Media czeskie podały, że mężczyzna nie chciał się poddać i policja musiała wejść do samolotu, aby go zatrzymać. Joanna Wajda, rzeczniczka MSZ potwierdziła w rozmowie z TVN24, że "osoba, która doprowadziła do tego incydentu została zatrzymana przez policję". - Na miejscu jest nasz konsul, który sprawdza, czy Polscy obywatele nie wymagają pomocy konsularnej, bo większość pasażerów tego samolotu to Polacy - mówiła w piątek wieczorem.

Maria Kovacs, polska konsul w Ostrawie przekazała wieczorem, że saperzy przeszukiwali samolot.

Nikt nie został ranny

Szef czeskiego resortu spraw wewnętrznych poinformował na Twitterze, że wszyscy pasażerowie czują się dobrze i nikt nie został ranny. - Do tej pory nic nie wskazuje na to, aby chodziło o atak terrorystyczny - napisał.

Wszyscy podróżni zostali ewakuowani i przeszli kontrolę paszportową w celu ustalenia ich tożsamości. Przewoźnik zapewnił, że wysłał zastępczy samolot po pasażerów, ponieważ załodze lecącej z Wysp Kanaryjskich do Warszawy skończyły się godziny, w których mogła pracować.

Pasażerowie na pokładzie zastępczego samolotu wylądowali w sobotę po godz. 8 w Warszawie.

"Nikt się nami nie zajął"

Jedna z pasażerek, która skontaktowała się z nami na Kontakt 24 skarżyła się na warunki panujące na miejscu.

- Nikt tutaj się nami nie zajął. Nie ma przedstawiciela biura, z którym lecieliśmy, nie ma przedstawiciela linii lotniczej. Przedstawiciel konsulatu jest niedoinformowany. Zostaliśmy bardzo źle potraktowani - mówiła w rozmowie z tvn24.pl Agnieszka Dąbrowska, która leciała samolotem z Las Palmas. Zwracała uwagę, że pasażerowie otrzymali wodę oraz koce dopiero po tym jak się o to upomnieli.

Agnieszka Dąbrowska dodała również, że kilkukrotnie zmieniała się godzina odlotu do Polski. - Mówili, że mamy zabezpieczone hotele i żywność. Nic nie było załatwione.

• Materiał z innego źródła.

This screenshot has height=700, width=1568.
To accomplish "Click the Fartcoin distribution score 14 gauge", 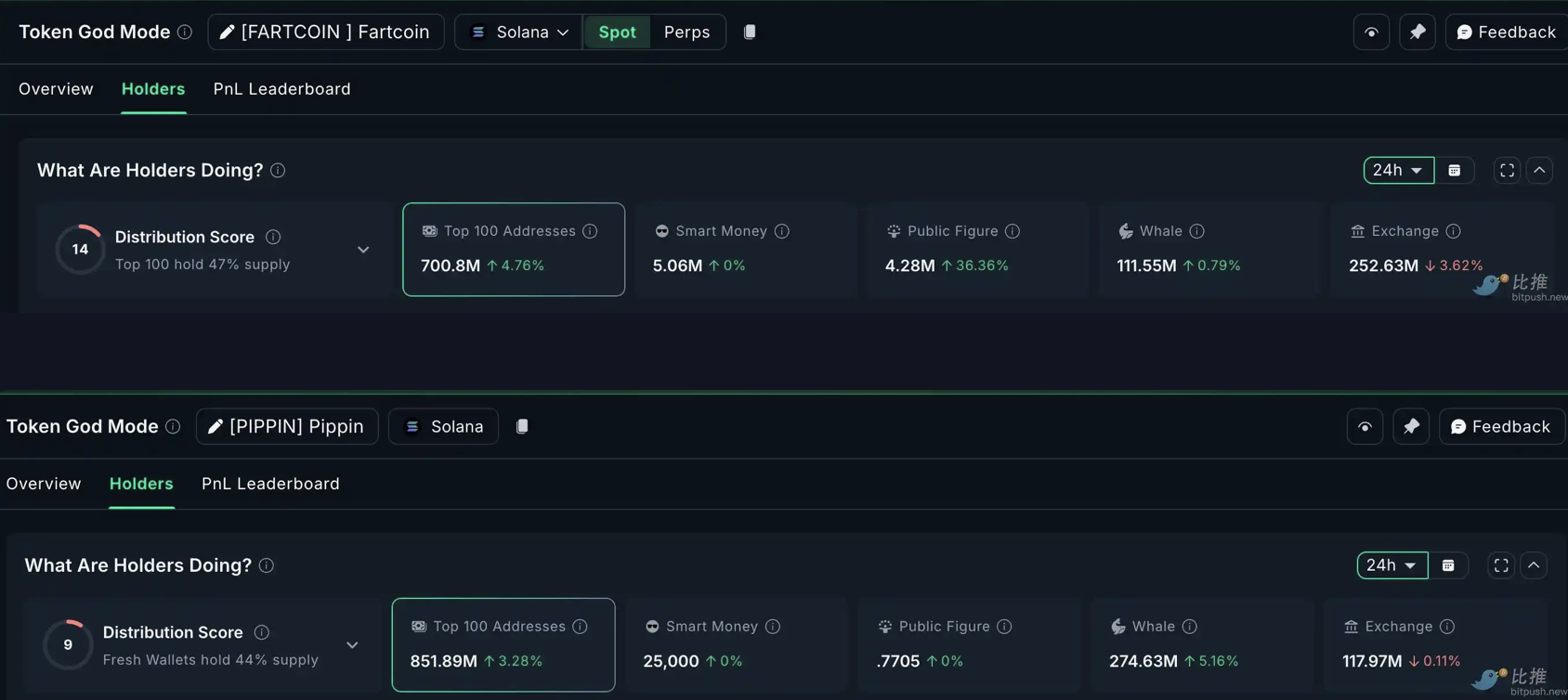I will pos(80,250).
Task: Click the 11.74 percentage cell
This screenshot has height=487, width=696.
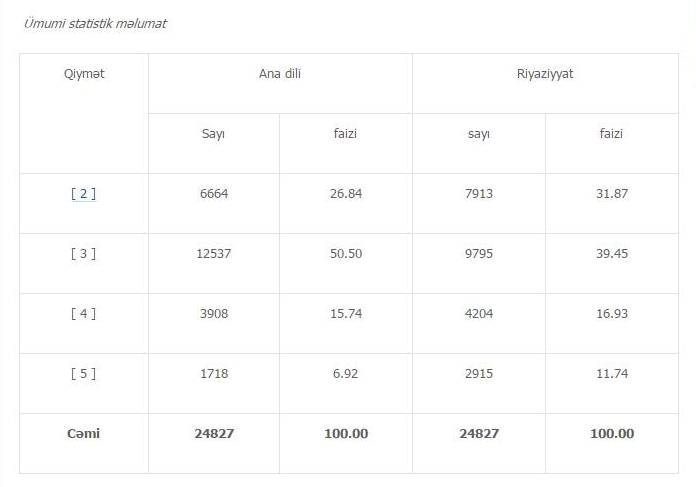Action: (612, 374)
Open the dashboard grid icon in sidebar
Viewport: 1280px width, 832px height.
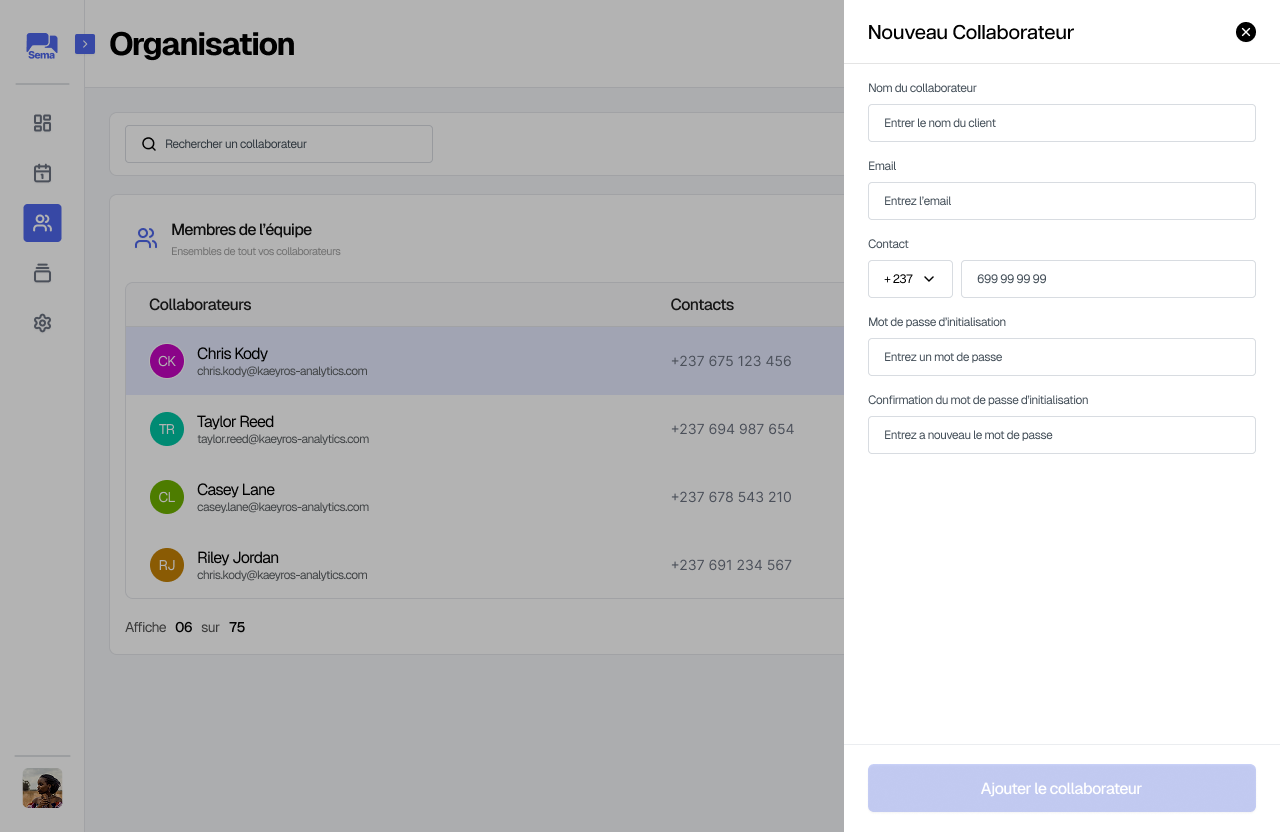pyautogui.click(x=42, y=123)
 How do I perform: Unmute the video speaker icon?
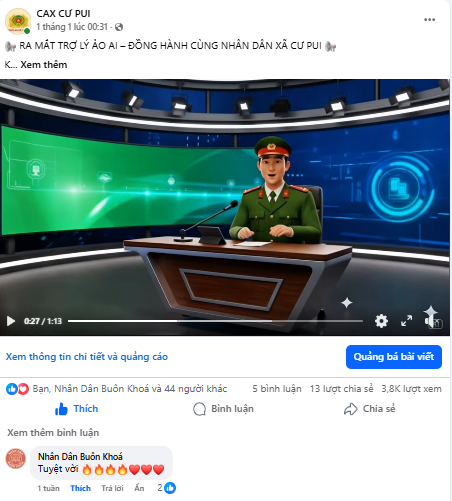coord(431,321)
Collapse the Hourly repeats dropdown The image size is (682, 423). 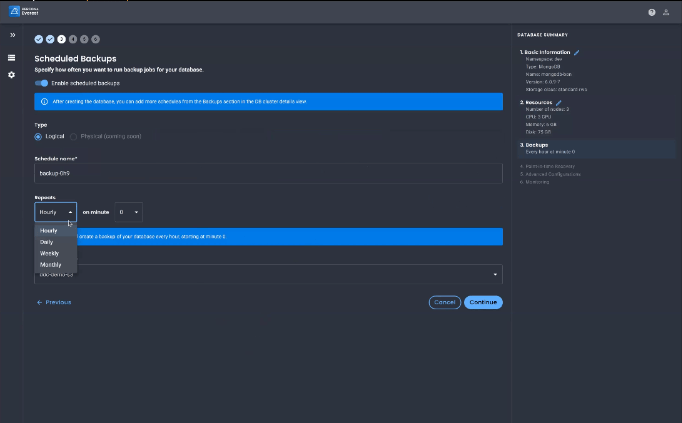[x=56, y=212]
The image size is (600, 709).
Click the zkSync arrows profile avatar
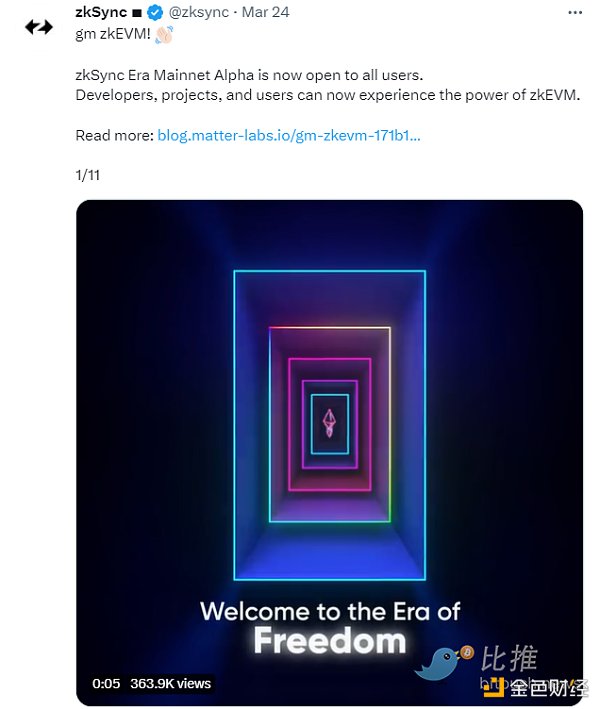pos(38,27)
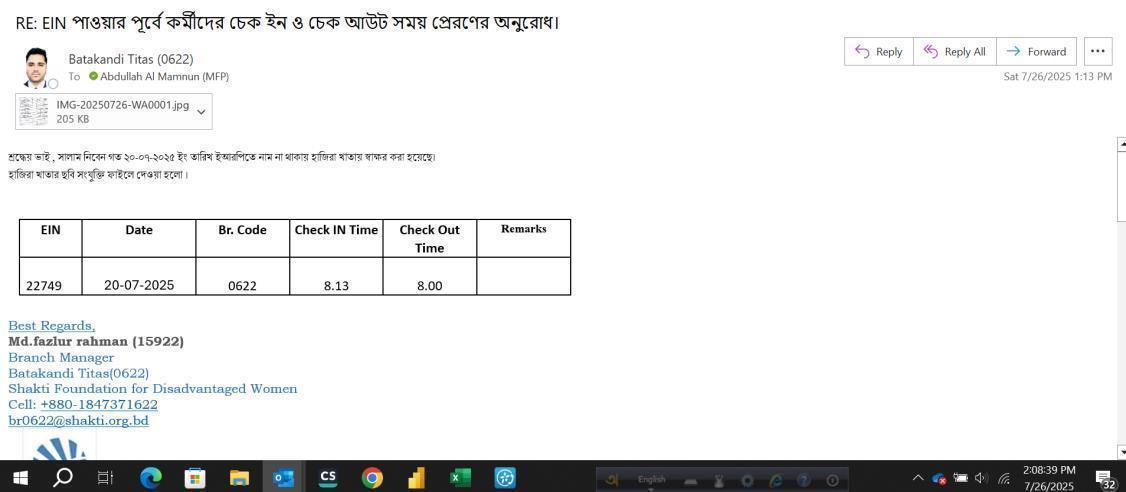
Task: Click the Reply button
Action: 878,52
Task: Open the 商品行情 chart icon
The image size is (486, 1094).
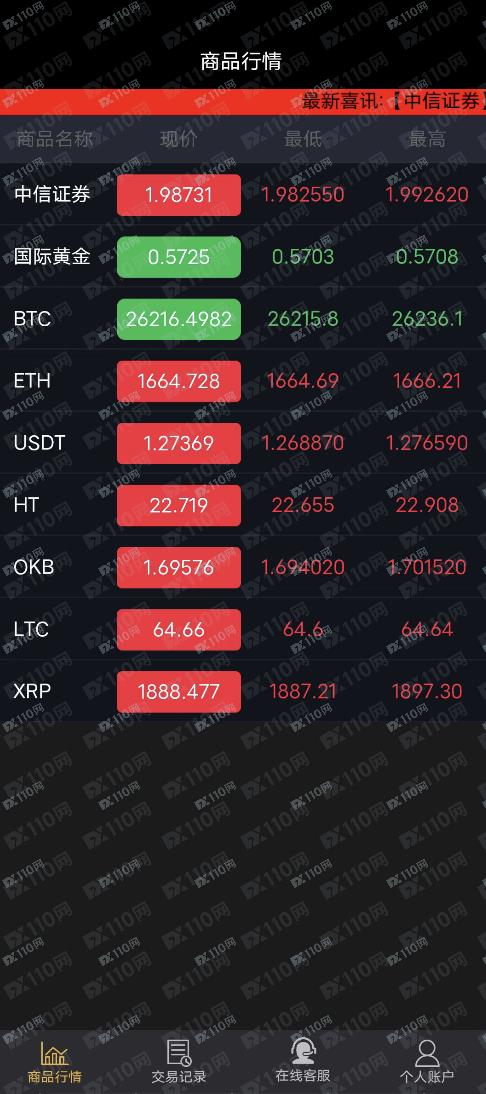Action: 54,1053
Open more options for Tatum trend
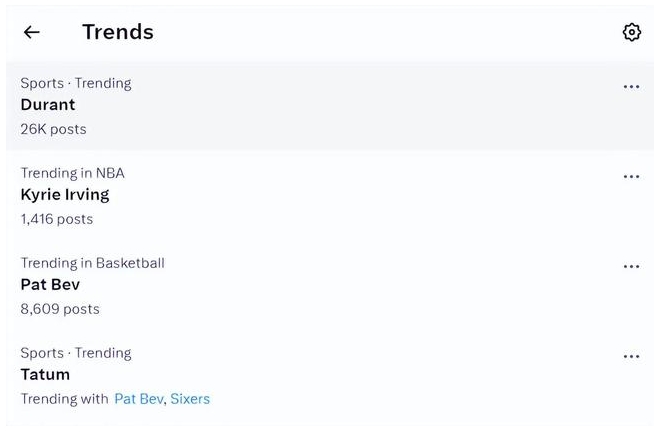The width and height of the screenshot is (654, 434). click(631, 357)
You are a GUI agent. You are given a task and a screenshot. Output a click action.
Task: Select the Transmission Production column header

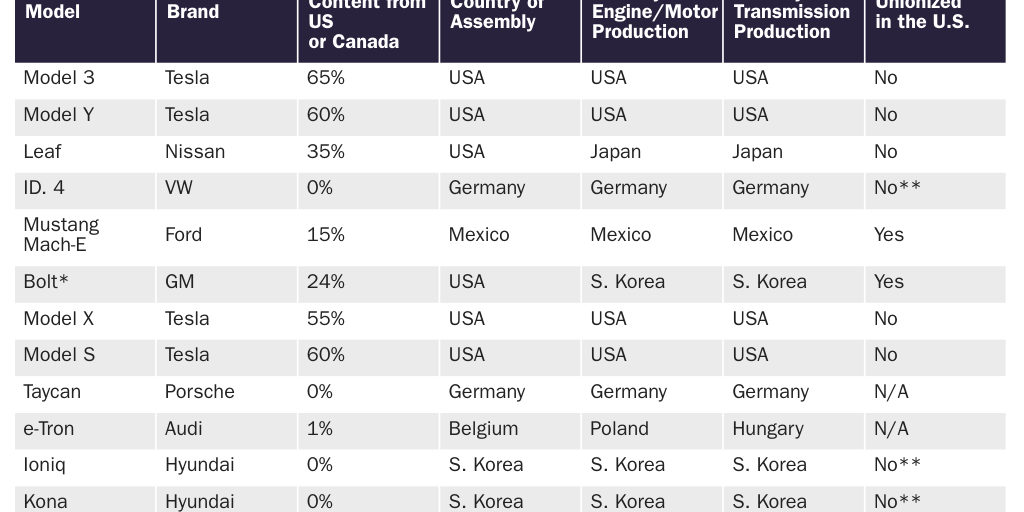click(x=791, y=21)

Ludzie z małymi dziećmi leżeli na podłodze, udało się zabezpieczyć żywność i herbatę - powiedział jeden z pasażerów po wylądowaniu w Warszawie. Jedna z kobiet mówiła, że nie ma pretensji z powodu nocy spędzonej na lotnisku. - Wiem, jak trudno jest zorganizować nocleg w hotelu dla tak wielu osób w tak krótkim czasie - dodała.

Zdjęcia z akcji na praskim lotnisku umieścił na swoim profilu na Twitterze czeski minister spraw wewnętrznych Milan Chovanec. "Dziękuję policjantom i strażakom, interwencja była bardzo profesjonalna. Policja ma w tej chwili sytuację pod kontrolą" - napisał w jednym z tweetów.

CZYTAJ WIĘCEJ NA TVN24.PL

Kontakt24 - Opinia użytownika

Autor: mart,mb,js//rzw,tr / Źródło: TVN24, tvn24.pl, zpravy.idnes.cz, ceskatelevize.cz,novinky.cz, PAP

Ważny temat?

Podziel się!

Ważny temat?

Podziel się!

Czekamy na Wasze:

Pozostałe wiadomości

Powódź w Polsce trwa. Wojewoda lubuski ogłosił wieczorem alarmy powodziowe dla kilku powiatów: zielonogórskiego, gorzowskiego, wschowskiego, nowosolskiego, krośnieńskiego oraz słubickiego. W czwartek nad ranem fala powodziowa dotarła do Wrocławia. Stan Odry w stacji pomiarowej Trestno prawie o dwa metry przekroczył stan alarmowy. Na godzinę 22.10 wynosił 640 centymetry.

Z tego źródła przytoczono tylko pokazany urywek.